I recently inherited my old work computer from my job (we got shiny new equipment for everyone!) and have been trying to clean it up at home for the past couple days. I managed to add two other hard disks from an even older computer I had sitting around (ran on XP) and successfully formatted both of them as slaves.

Frankenstein (as I call it now) is running Windows Vista off an Asus P5B Plus motherboard and some form of Intel Core 2 processor (wasn't able to identify which one specifically before the problems arose) and an unknown graphics card.

All seemed to be going well until I downloaded a copy of CCleaner and had it sweep through the master disk after uninstalling a lot of identifiable junk (and, accidentally, Windows Live Installer, but that got easily fixed). I also had it sweep the free space on all three disks but interrupted the process after it had completed the C: drive. Once I'd finished everything it asked to restart the computer... and that's when all hell broke loose. It collapsed into a cycle of BSOD and restarts until I shut it off completely; now when I start it, it loads up to a certain point where I can see the cursor and an otherwise black screen, and then it just sits there. The HD runs occasionally but I get no startup music or Windows logo.

I downloaded the NeoSmart ER onto a DVD but Frankenstein won't boot from the DVD drive even when I press and hold F8 and tell it to from the screen that pops up.

That's where things stand now. Is there anything I can do on my own, or is it time to bring the master HD in to a doctor? (I'm pretty sure it's the HD, as I had no other apparent issues with any other hardware until the collapse.)

Thanks in advance for any help you all could provide!
 

Ex_Brit

If you're going through hell, keep going.
Staff member
#2
BSOD's usually mean something vital is missing or corrupted. Registry cleaners are dangerous to say the least. Does CCleaner have any kind of restore function to undo the damage? That's assuming you can boot up of course.

Do you have the Vista product key at least? It comes with the machine often printed on the back or underside label. If so I can link you to my Cloud storage where I just happen to have ISO images of Vista SP2 installed 32 and 64-bit. You could use those to burn installation media, format and completely reinstall the system, but you'd need your key.
Once you are up and running Belarc Advisor should be able to sort out what's on your computer and what it's made up of. Then you could get the latest drivers from the maker's website.

---------- Post added at 02:29 PM ---------- Previous post was at 02:21 PM ----------

BTW the Neosmart disk is only a boot helper really not meant to replace a system disk. If you can actually get the machine to boot from a disk then a new system disk might help.
 
#3
Hi Peter - thanks for the reply. I understood before purchasing that the software wasn't a system disk, and I was hoping it would be enough to get me going again. I'm not particularly looking for a complete format and reinstall because there are one or two programs on there the IT team was kind enough to leave for me, but if that really is the only way to go I guess I can bite the bullet.

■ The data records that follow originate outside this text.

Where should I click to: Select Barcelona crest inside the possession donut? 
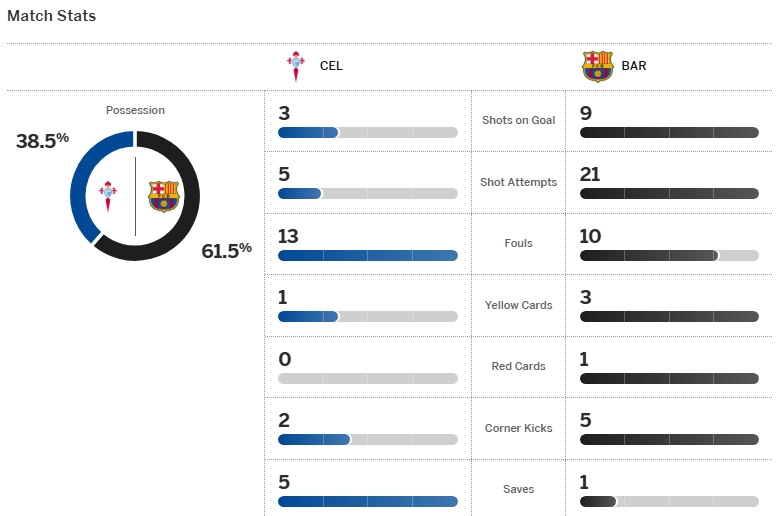pos(162,196)
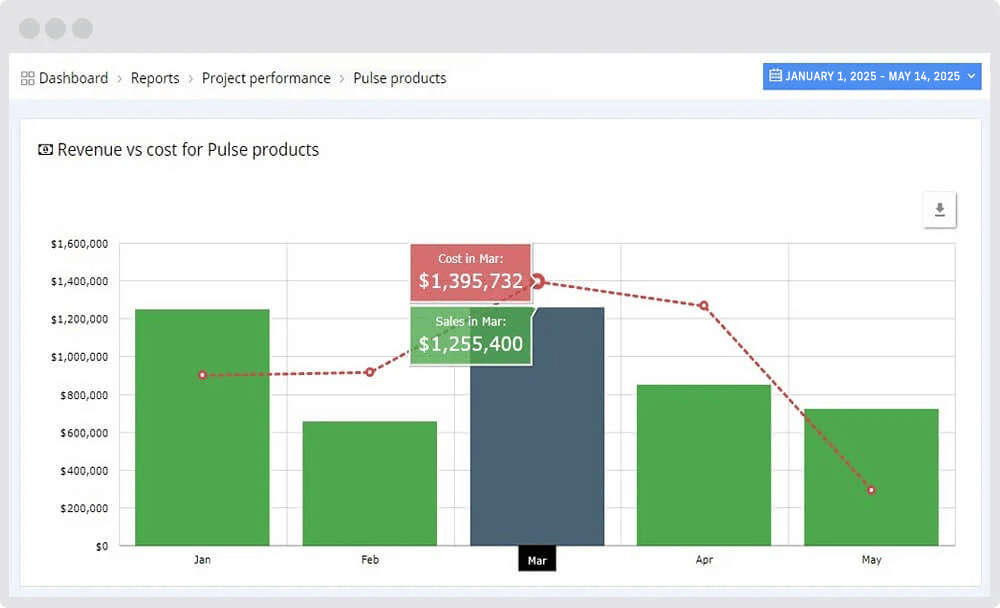Open the January 1 - May 14 date picker
The height and width of the screenshot is (608, 1000).
[x=872, y=76]
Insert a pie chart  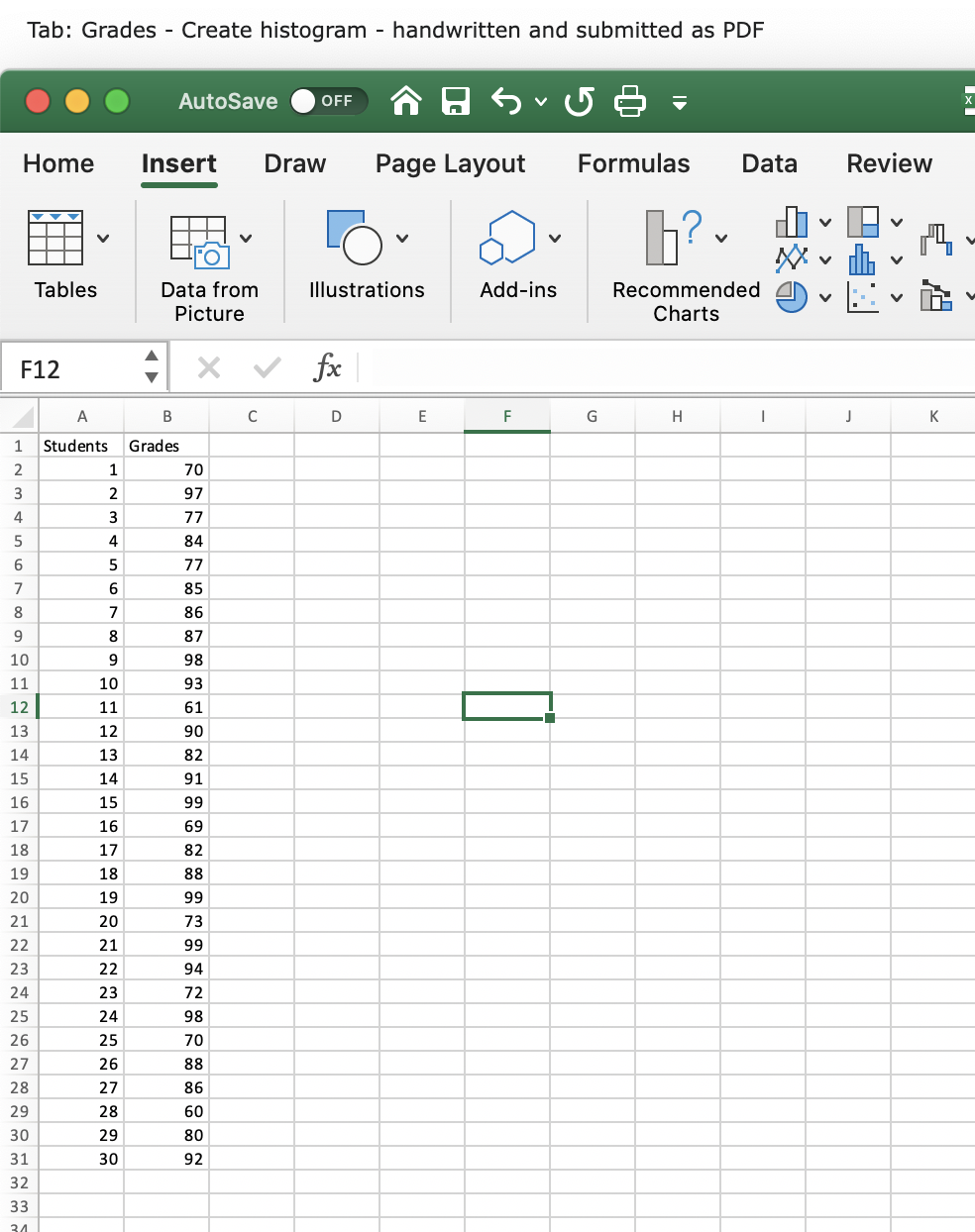pos(789,297)
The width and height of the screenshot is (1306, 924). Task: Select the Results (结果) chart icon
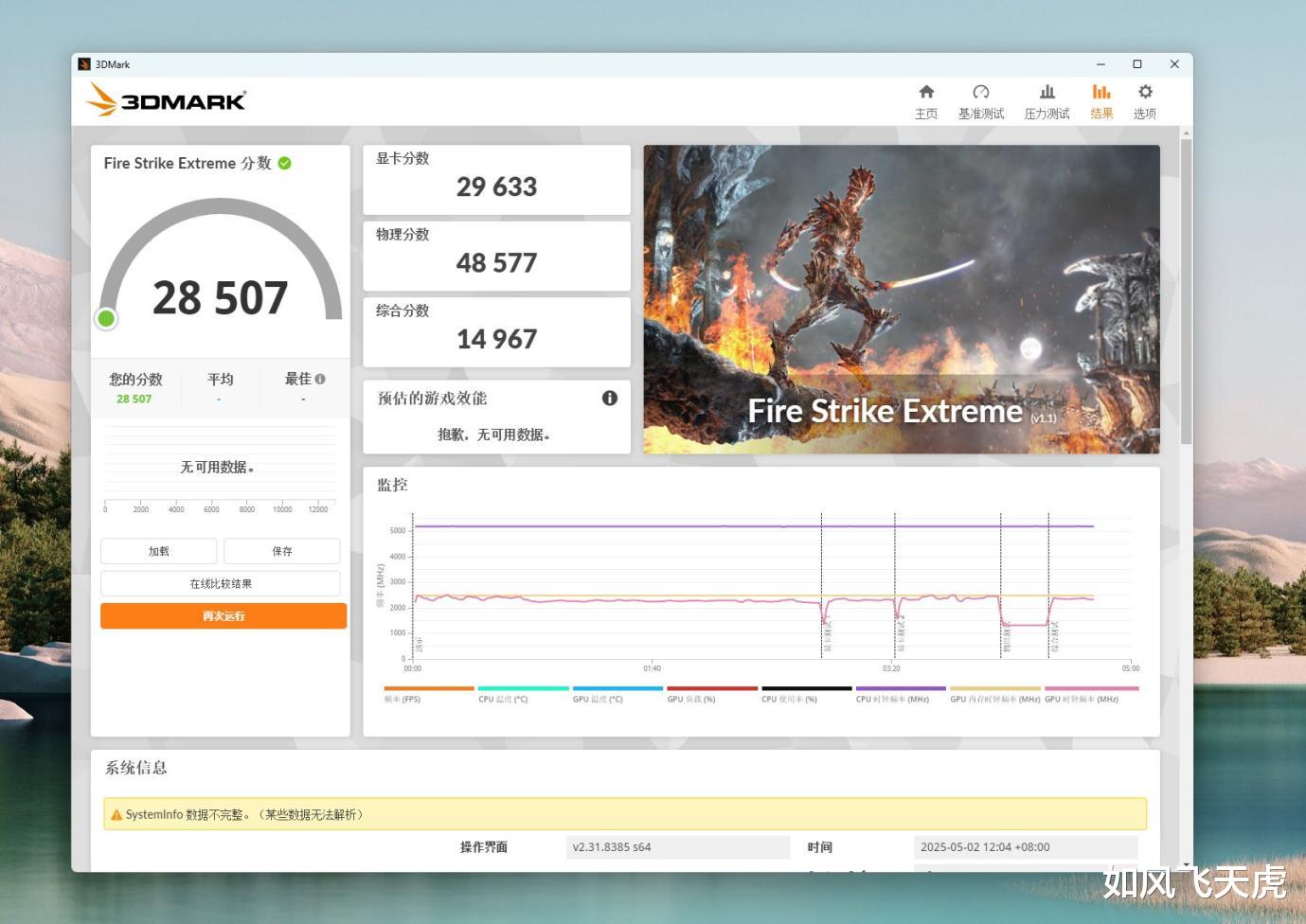coord(1101,92)
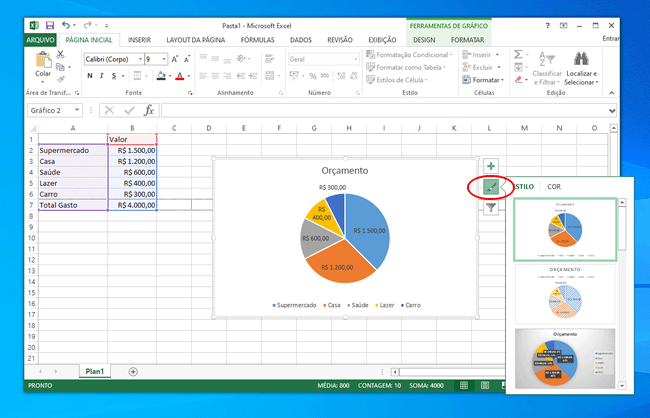Click the chart filters funnel icon
This screenshot has height=418, width=650.
[x=491, y=207]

Just took a look at the back and underside, however, and there is no product key sticker, so I'm assuming Frankenstein didn't come with the system factory-installed.

I should think CCleaner would have a restore function, but since I can't even get to the desktop right now it's a moot point.

A side issue: When purchasing the NeoSmart software, I saw an informational link that said I had the possibility of purchasing a "repair install" package via Amazon that could upgrade me to Windows 7 without affecting the software that remains on the master HD. Should I just try for that instead?
 

Ex_Brit

If you're going through hell, keep going.
Staff member
#4
One step at a time, I would ignore the Windows 7 idea for now. Can you boot into Safe Mode at all? Usually it involves hitting F8 constantly while booting up but there are exceptions to that. If that's at all possible then you may be able to initiate a System Restore to before all this started.
By the way, the software developer can help you with Recovery Disk issues if you want to try. You must email easyre@neosmart.net (you can also ask for a refund if the software doesn't work).

---------- Post added at 06:39 AM ---------- Previous post was at 06:12 AM ----------

BTW if you could only get into it then you could use software such as Belarc Advisor to give you all the low-down on the machine's make-up and even that ever important product key.
 
#5
Safe Mode boot doesn't work in any of the three options available (Safe Mode, Safe Mode with network, Safe Mode with command line) - I just end up with a cursor and a black screen. Will contact NeoSmart to see about convincing Frankenstein to boot from the DVD drive, and will keep Belarc Advisor in mind for when I finally get Windows to boot correctly.
 

Ex_Brit

If you're going through hell, keep going.
Staff member
#6
Strange, it seems like it's booting part of the way only
 

Ex_Brit

If you're going through hell, keep going.
Staff member
#8
Just a thought, make sure that all memory sticks are firmly moored in place plus any graphics cards you may have also.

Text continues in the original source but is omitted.